I’ve taken pains to call this “machine learning,” not “artificial intelligence,” because, in this case, there’s really nothing intelligent about it. These systems — whether they’re working on text, images, or audio — learn statistical models that allow them to mimic the structure of the material they’re trained on. For example, the system I trained on old science fiction stories knows that if it has generated the character T, followed by the character H, it ought next to generate E, or maybe A, or O — but almost certainly not F, or J, or Q. If you can imagine many, many of these probabilities linked in a sprawling mesh: you have a rough model of the English language!
It works the same way with audio, and as the system learns, a surprising principle emerges.
SampleRNN quickly determines that if it has generated a sample of silence, followed by another sample of silence, it ought next to generate yet another sample of silence. This is because blocks of silence are a common occurrence in all recorded music: beginnings, endings, pauses between sections. As a result, it’s often the case that when you ask SampleRNN to generate new audio, it churns for a few minutes and then proudly produces… pure silence. It’s simply obeying the statistical model it learned.

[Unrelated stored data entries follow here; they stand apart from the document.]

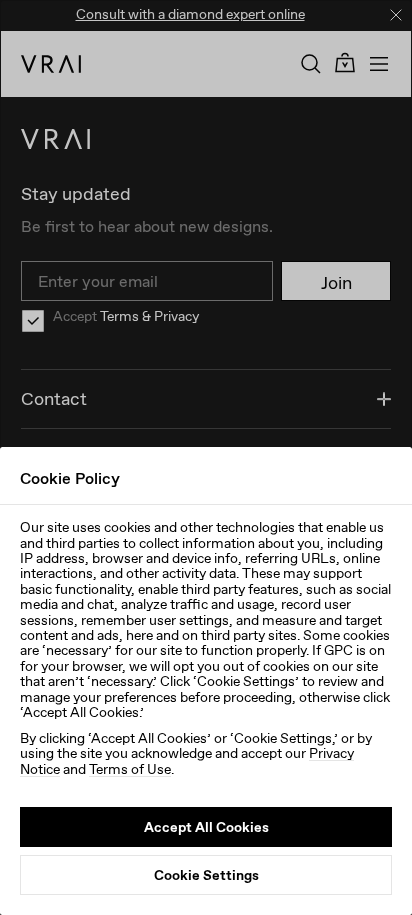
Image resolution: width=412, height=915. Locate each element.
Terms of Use (130, 769)
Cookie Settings (206, 875)
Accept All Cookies (206, 827)
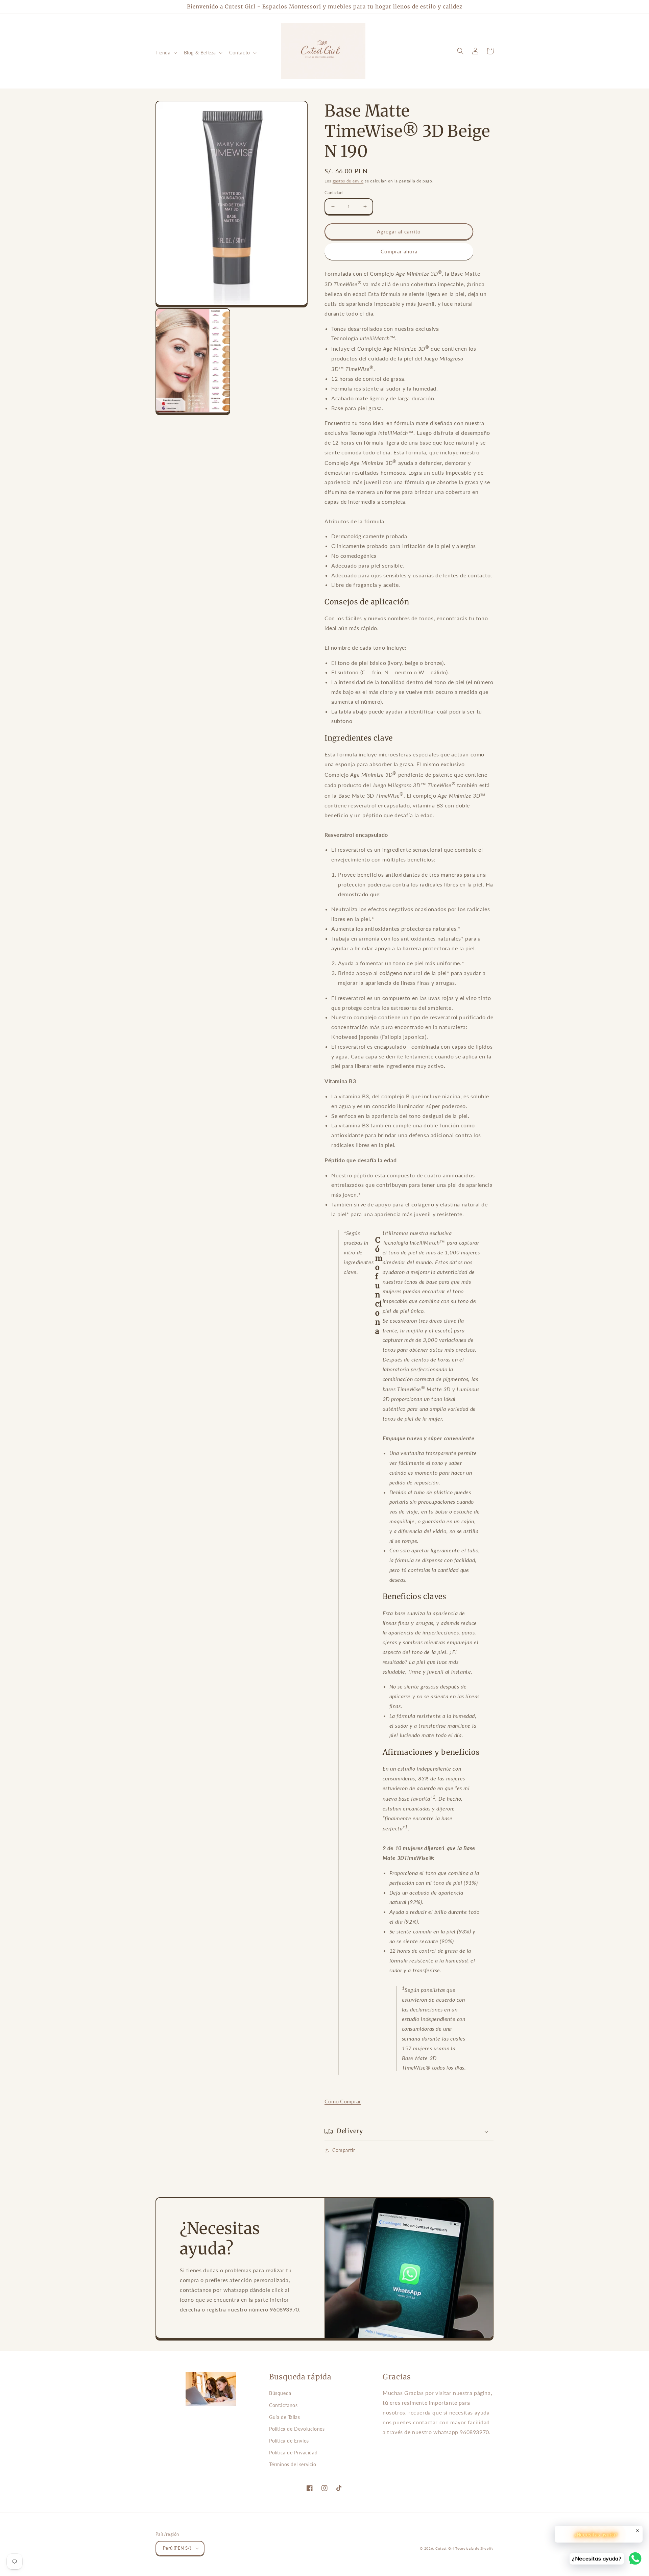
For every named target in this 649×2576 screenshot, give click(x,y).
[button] (165, 53)
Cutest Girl (445, 2548)
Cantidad (333, 192)
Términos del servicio (292, 2464)
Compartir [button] (343, 2150)
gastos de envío (348, 180)
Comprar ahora (399, 251)
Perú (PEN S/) (177, 2548)
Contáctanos (283, 2405)
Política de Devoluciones (296, 2429)
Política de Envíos (289, 2441)
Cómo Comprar (342, 2101)
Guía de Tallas (284, 2417)
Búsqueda (280, 2393)
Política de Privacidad (293, 2452)
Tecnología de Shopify (474, 2548)
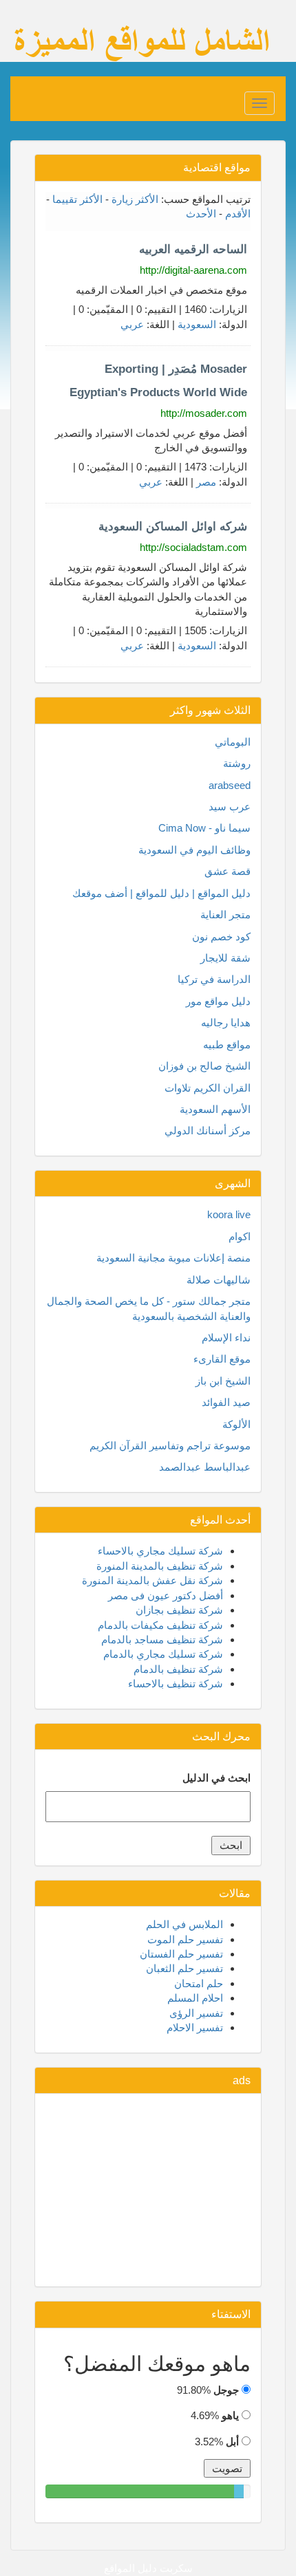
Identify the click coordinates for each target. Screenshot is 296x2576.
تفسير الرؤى (196, 2013)
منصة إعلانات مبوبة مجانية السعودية (173, 1258)
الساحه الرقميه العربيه (193, 249)
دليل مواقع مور (218, 1001)
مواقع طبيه (227, 1044)
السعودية (197, 324)
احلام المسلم (195, 1998)
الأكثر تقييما (77, 199)
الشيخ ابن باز (223, 1381)
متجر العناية (225, 914)
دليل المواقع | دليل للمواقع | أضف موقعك (161, 893)
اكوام (240, 1236)
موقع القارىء (222, 1359)
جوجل (226, 2390)
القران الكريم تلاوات (208, 1088)
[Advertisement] (148, 2190)
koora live (229, 1214)
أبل (232, 2441)
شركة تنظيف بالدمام (178, 1669)
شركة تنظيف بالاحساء (175, 1683)
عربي (132, 324)
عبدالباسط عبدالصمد (205, 1467)
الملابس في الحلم (184, 1924)
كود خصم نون (221, 936)
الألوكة (236, 1424)
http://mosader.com (203, 413)
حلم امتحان (198, 1983)
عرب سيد (230, 806)
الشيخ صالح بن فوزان (204, 1066)
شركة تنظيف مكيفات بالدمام (160, 1625)
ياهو (230, 2415)
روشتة (237, 763)
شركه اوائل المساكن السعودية (172, 526)
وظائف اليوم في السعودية (194, 850)
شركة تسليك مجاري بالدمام (163, 1654)
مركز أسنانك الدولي (208, 1130)
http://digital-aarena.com (193, 270)
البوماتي (233, 742)
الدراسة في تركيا (214, 979)
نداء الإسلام (226, 1337)
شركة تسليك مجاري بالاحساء (160, 1551)
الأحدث (201, 213)
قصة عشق (227, 871)
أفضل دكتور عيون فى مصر (165, 1595)
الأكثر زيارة (135, 199)
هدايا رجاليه (226, 1022)
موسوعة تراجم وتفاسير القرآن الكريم (170, 1445)
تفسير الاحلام (195, 2027)
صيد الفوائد (226, 1402)
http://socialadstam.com (193, 547)
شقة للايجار (225, 958)
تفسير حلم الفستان (181, 1954)
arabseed (230, 785)
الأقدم (238, 213)
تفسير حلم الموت (185, 1939)
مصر (206, 482)
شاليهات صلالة (219, 1280)
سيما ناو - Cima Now (204, 828)
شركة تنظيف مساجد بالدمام (162, 1639)
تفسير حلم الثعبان (184, 1968)
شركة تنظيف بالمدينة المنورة (159, 1566)
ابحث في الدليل (216, 1778)
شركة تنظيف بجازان (179, 1610)
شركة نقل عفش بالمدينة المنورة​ (152, 1580)
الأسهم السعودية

Working on this project, I deleted a lot of files full of silence.
But sometimes, it’s different. Sometimes, the system’s output begins with silence, and is followed by silence, and on and on, establishing a high-probability void. But remember, these probabilities aren’t absolute. At each step, there’s always a vanishingly small chance that, instead of silence, we ought to hear something different. And sometimes, one of those small chances sparks to life — the dominoes fall a different way — and from silence, we get…
Listen for yourself. The audio below begins with silence, and that’s intentional. Keep listening. Wait for the moment when something in the computer’s heart trembles just enough to make a difference.
You know what?
I think that’s what having an idea sounds like.